Below are a few more reasons as to why I think we should keep a close eye on current activity, and why a 4Q rally still seems very possible;
Money supply is expanding
CNY-loan growth accelerated in July to 13.2% YoY, the fastest since January (see chart) indicating the relaxation of policy stance of the PBoC in the past few months. Broad M2 money supply growth rose to 8.5% YoY in July from 8% in June.
Bond issuance to ramp up into October
China’s Ministry of Finance on Tuesday ordered local governments to speed up the issuance and use of bonds for designated purposes. The move aims to make better use of the special bonds to stabilize investment, expand domestic demand, according to a document on the ministry website. “By the end of September, new special bonds issued in the first nine months should account for no less than 80 percent of 1.35 trillion yuan (about 197 billion U.S. dollars), this year’s quota, as a matter of principle, while the remainder should be issued mainly in October.”
FX reserves are supportive of currency stability
China forex reserves at end-July were USD3,117.95bn.
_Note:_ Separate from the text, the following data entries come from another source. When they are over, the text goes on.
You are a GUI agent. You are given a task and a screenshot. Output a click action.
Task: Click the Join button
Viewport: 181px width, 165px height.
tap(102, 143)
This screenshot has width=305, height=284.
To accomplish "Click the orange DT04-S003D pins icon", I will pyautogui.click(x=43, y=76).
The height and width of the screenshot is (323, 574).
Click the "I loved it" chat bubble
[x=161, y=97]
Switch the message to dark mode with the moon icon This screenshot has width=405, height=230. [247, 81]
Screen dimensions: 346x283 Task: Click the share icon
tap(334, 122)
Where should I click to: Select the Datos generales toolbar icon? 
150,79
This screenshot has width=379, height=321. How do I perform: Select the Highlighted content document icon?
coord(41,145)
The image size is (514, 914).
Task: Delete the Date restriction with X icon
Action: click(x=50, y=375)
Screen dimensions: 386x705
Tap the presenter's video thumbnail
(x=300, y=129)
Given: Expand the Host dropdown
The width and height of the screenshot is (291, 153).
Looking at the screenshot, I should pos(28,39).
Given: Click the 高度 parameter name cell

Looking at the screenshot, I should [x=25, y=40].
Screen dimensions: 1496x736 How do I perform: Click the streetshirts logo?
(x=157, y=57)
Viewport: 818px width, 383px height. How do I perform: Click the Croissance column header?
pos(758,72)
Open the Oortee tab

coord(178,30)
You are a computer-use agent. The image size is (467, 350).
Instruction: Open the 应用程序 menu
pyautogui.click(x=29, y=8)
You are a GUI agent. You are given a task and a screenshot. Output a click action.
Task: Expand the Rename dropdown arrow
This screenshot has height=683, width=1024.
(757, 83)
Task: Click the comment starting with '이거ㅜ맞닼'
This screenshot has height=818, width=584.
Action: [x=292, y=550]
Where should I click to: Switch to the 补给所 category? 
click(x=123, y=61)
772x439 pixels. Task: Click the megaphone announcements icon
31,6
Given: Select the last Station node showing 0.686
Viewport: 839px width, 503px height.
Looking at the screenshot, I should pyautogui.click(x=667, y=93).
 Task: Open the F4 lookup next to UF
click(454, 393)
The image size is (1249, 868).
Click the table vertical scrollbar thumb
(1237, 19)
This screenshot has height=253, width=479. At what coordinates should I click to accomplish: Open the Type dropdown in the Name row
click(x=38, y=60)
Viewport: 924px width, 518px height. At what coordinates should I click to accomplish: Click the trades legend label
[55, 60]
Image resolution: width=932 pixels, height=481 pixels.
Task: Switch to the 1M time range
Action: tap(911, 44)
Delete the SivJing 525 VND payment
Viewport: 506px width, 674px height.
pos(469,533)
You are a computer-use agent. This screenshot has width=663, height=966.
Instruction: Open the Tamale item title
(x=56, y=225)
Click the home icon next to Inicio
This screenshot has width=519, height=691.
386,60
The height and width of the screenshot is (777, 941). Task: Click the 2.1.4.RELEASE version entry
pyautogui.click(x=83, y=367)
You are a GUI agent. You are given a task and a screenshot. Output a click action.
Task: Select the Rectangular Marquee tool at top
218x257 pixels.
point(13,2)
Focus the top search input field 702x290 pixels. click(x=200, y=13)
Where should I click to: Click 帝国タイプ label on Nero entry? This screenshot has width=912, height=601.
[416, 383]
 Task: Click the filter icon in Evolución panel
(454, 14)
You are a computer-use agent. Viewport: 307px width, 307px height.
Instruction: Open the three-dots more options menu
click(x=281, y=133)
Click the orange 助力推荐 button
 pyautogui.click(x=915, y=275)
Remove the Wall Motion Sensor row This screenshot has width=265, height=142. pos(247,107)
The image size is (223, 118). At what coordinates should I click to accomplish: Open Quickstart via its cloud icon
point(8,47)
This is USD5.82bn higher than at end-June (USD3,112.13bn, which was +USD1.51bn from May). This is a very positive result. It indicates that the PBoC has not had to draw down forex reserves to restrain the CNY’s decline from early June.
China property data better in July
Property activity data was actually better in July with NBS data showing the growth in new starts at levels not seen since early 2016. This is helping to explain why the steel complex remains supported and mill margins wide.
Power consumption growth continues
If the Chinese economy was cooling, then it makes little sense that power consumption would continue to grow. Growth did slow in July to +5.7% YoY, but the ytd growth rate is still at +7.8%, and with activity set to increase into year end, then you would expect the momentum to be sustained.
Get the USD right and you’ll make your 4Q
In my mind all of this feeds back to the USD. Based on what we’re saying above, then the expectation is for USD weakness as China easing, combines with currency stability measures, along with a weaker US tape.
As Chris Wood (CLSA market strategist) has been writing, the base case remains that last quarter marked the peak of US cyclical growth momentum post US tax reform. There are now again record short positions on the 10-year Treasury, while speculative positioning on the US dollar is now very much on the “long” side. This is supportive for GREED & fear’s base case, namely that the dollar rally is over.”